Tennis elbow is very common. A lot of work has been done on what exactly is going on to cause this typical pain at a well localised point on the outer side of the elbow. It is almost certainly a tendinopathy close to where the tendon of the extensor carpi radialis brevis tendon attaches to the outer side of the elbow. This is a tendon which runs across the wrists and whose function is to cock the wrist back. Tennis elbow can be initiated by an acute injury, but more commonly the onset is insidious. It is usually not a disabling pain, more of an annoyance. Sometimes it is caused by using an inappropriate tennis racket grip which is either to big or more commonly too small. Adjusting the size of the grip may be therapeutic.
The mainstay of treatment is rest, non steroidal anti inflammatory drugs and physiotherapy, particularly cross frictions, but a number of modalities have been tried. The other non invasive approach is the wearing of a tennis elbow clasp which is a band around the top of the forearm which unloads the unhappy area of tendon.
Should this fail a steroid injection (“cortisone”) will often take the heat of the situation, but there is precious little evidence that it makes any difference in the long term. A number of other therapeutic alternatives have been tried recently including manipulation under anaesthetic and there has been a lot of publicity for shock wave treatment in order to break up the injured area of tendon. Extracorporeal shock wave therapy is a very effective and safe new treatment for certain tendonopathies, but requires rather expensive & specialised equipment. We now have access to this routinely and are starting to see the benefits.
If all else fails, then there is an operation which has a high success rate, but it should be reserved for cases resistant to all other treatments. The vast majority will settle with a combination of non operative treatments over a period of 6-12 months and we try and avoid surgery whenever possible
Golfer’s elbow is a similar condition, but on the inner side of the elbow and associated with the tendons that run to the front rather than the back of the wrist. It is often associated with tingling in the little finger since the ulnar nerve passes adjacent to the inflamed area. This is the “funny bone” and sometimes patients complain of electric shocks and irritability of the area at the back of the elbow.
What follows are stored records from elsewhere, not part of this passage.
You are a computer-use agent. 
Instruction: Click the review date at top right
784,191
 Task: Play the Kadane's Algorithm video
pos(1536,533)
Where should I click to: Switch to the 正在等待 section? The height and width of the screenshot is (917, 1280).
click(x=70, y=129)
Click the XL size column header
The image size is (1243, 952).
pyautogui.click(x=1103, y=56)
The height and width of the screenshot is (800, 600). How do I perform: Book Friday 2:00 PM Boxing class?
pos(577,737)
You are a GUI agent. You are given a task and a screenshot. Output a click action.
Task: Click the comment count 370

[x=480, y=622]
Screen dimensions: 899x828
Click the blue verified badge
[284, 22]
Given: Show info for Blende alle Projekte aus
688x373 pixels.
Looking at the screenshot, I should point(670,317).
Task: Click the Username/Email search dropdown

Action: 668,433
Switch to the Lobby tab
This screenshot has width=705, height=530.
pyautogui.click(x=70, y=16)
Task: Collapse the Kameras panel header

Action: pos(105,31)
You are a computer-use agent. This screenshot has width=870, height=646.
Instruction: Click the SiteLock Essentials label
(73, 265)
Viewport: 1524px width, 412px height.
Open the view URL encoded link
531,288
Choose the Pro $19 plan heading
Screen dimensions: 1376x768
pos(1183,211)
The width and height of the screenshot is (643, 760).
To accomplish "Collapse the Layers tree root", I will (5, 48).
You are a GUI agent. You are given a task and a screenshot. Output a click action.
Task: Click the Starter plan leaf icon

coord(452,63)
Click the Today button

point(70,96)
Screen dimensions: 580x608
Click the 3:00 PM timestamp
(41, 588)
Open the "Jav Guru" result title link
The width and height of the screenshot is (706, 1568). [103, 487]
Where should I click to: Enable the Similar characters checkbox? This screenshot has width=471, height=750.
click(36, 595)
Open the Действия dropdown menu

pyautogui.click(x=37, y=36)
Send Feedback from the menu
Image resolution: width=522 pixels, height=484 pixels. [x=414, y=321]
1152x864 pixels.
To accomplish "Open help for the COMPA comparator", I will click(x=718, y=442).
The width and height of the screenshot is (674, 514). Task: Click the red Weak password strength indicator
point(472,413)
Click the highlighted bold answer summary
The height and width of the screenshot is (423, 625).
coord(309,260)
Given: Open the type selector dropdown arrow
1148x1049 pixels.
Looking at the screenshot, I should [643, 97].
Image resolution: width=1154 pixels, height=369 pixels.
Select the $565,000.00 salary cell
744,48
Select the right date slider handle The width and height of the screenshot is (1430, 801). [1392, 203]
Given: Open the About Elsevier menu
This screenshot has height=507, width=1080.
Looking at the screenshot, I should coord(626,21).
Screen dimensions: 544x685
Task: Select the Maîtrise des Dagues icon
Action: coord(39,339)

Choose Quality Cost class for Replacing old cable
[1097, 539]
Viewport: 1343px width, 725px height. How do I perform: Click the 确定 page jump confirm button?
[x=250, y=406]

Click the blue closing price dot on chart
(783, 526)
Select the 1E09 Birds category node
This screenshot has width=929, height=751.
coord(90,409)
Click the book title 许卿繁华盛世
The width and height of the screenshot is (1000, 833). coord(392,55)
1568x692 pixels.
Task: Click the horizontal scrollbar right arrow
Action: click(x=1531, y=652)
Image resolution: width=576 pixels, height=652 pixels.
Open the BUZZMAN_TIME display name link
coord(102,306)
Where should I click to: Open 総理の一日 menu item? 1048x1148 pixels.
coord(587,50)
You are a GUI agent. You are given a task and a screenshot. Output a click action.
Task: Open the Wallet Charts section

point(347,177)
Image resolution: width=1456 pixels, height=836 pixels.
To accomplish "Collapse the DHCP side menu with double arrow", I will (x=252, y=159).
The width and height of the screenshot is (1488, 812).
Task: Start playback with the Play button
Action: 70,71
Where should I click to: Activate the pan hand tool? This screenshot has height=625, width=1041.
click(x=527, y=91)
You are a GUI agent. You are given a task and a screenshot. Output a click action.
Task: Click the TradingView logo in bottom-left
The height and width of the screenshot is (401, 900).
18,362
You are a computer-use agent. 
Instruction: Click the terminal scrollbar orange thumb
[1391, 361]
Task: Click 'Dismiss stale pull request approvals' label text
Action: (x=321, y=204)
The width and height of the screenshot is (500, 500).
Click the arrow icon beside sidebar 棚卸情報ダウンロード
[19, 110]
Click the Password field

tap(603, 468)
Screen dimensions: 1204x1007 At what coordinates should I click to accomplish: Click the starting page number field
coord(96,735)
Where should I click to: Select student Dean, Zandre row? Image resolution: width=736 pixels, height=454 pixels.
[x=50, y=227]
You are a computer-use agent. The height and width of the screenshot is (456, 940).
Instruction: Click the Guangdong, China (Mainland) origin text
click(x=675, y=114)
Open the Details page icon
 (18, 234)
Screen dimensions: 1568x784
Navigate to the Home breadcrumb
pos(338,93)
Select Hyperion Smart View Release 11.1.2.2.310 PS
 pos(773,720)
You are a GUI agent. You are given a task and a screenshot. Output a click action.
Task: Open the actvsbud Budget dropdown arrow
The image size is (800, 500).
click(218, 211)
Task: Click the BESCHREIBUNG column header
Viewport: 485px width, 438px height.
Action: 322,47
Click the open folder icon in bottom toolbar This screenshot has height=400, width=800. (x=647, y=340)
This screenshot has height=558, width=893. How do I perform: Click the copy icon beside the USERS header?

More serious conditions of the elbow are uncommon without major trauma in this country although our colleagues in America have extensive experience in the treatment of over use injuries in base ball pitchers. Repetitive pitching places enormous stresses in compression across the outer side of the elbow and in tension across the inner side of the elbow and either side may fail. Most commonly the soft tissues on the inner side need tightening up or reconstructing to prevent this instability.
I have recently seen several elite athletes including several super league rugby league players with a torn biceps tendon at the elbow. This injury is caused by a direct blow to the tendon when it is maximally tensed. Rupture of the biceps tendon at the shoulder does not usually need an operation, but I do recommend surgery for an injury at the elbow, since the evidence is very string that without surgery, the patient is left with a permanent weakness, both of the bend, but especially of the twist of the elbow.